Looks like the HTTP headers that you are showing us are not enough (or are incorrect) to authenticate the user with the identity provider. And that’s why it always redirects you to its login page.

What about those two cookies, where did you get them from? How did you come up with the actual request to make?

I would suggest to look through the app (so through the browser), when authenticated with the identity provider, how a typical REST call looks like. By “look like” I mean looking at all the headers, all the cookies… etc.

ssovichhay · December 2, 2020, 2:34am

Thanks, @mksd for your reply! Are there any documents/posts on how to authenticate the OpenMRS user with the identity provider I should look at? because I only followed the HTTP call from this ; and it worked perfectly before I implemented the OAUTH2 module.

Also, I was using Postman. So it generated a bunch of request headers which I assumed are not necessary to show. As for the 2 cookies, they are generated from the http response.

mksd · December 2, 2020, 9:26am

Your question is identity provider specific, which one do you use?

The first question is: do you get everything running normally (forget about direct API calls for a sec) with your identity provider in place? That means:

some distro of OpenMRS with Core 2.2.1+ ;
with the OAuth 2 Login module ;
with an appropriate oauth2.properties file setup for your identity provider in the OpenMRS app data directory.
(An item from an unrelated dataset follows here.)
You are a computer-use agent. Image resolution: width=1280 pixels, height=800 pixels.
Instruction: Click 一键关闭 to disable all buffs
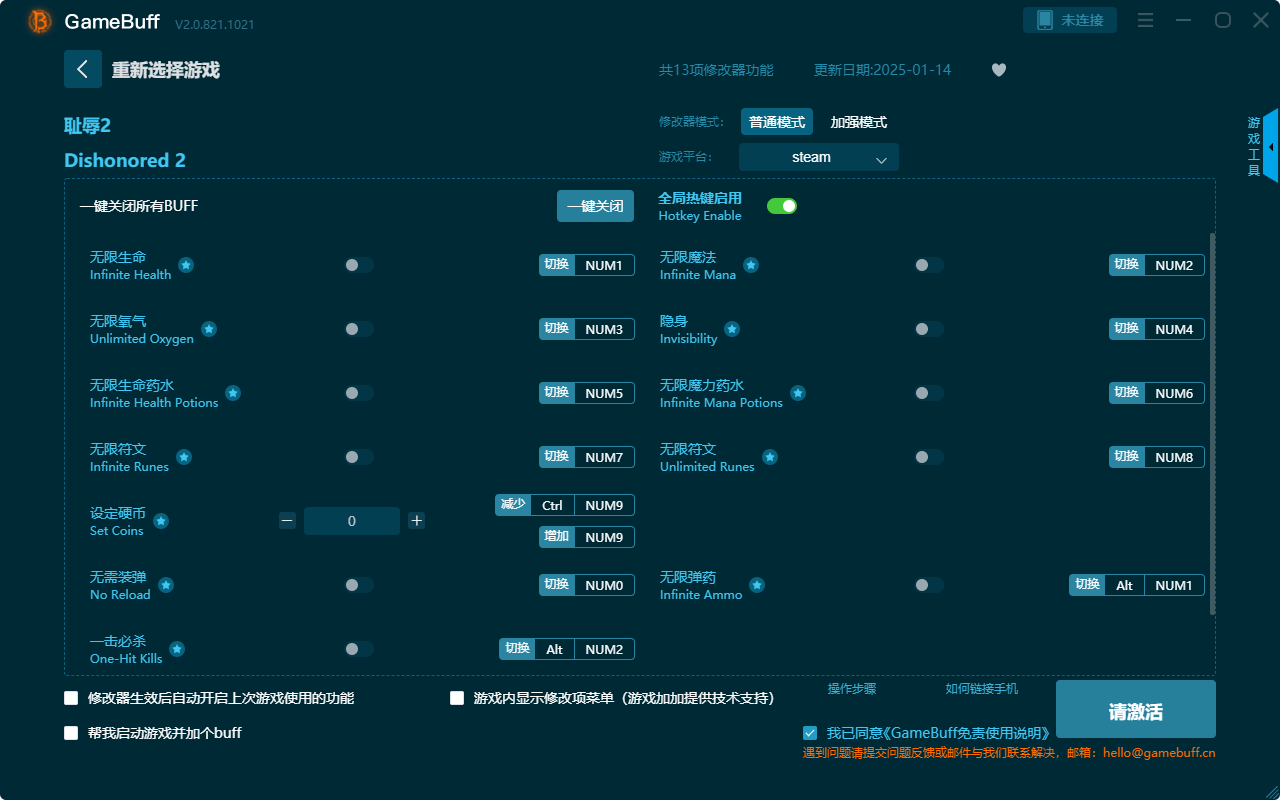[x=595, y=205]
If all this is done and working as expected, then you can go stalk on REST requests made by your browser to see what should be in there in terms of headers, cookies, token and so on.
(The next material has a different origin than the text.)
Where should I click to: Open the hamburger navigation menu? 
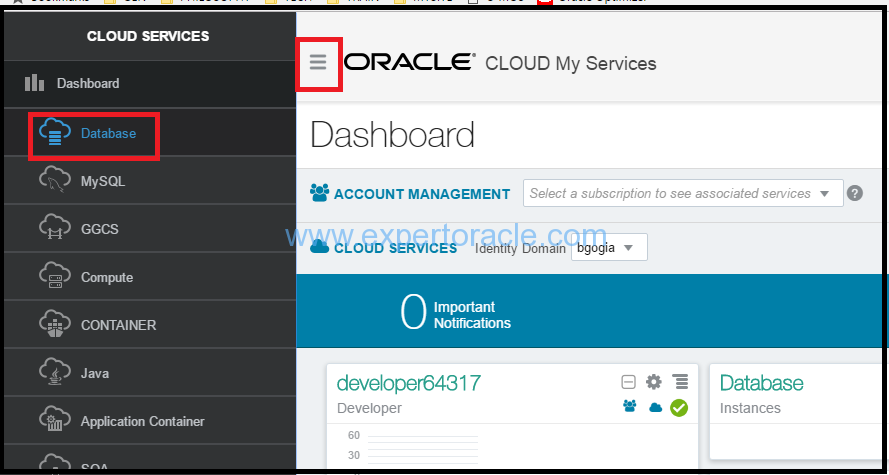click(318, 62)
ramashish · May 3, 2023, 3:43am

Will the same work for Bahmni login or do we need to create a separate file for Bahmni login?

mksd · May 3, 2023, 5:39am

@ramashish what do you mean by separate file?

ramashish · May 5, 2023, 5:06am

For OpenMRS, you have mentioned “oauth2.properties file”. I understand that Bahmni uses OpenMRS for authentication, but do we need a similar OAuth2 properties file for Bahmni? If so, where should this file for Bahmni be copied.

mksd · May 5, 2023, 2:22pm

Ah, just in the same way as you would do for any other distribution of OpenMRS (as explained here)

The module consumes a configuration file oauth2.properties that must be dropped in the OpenMRS app data directory:

.
├── modules/
├── openmrs.war
├── openmrs-runtime.properties
├── ...
└── oauth2.properties

chief · May 10, 2023, 7:32am

Hello everyone, @mksd , could you please clarify if we can filter this path ‘/openmrs/ws/rest/v1/location’ ? As afr as I got oauth2 isn’t required here.

chief · May 10, 2023, 7:37am

@mksd , we need to put some extra part to Bahmni login page in order to be able to login via oauth2 module, don’t we?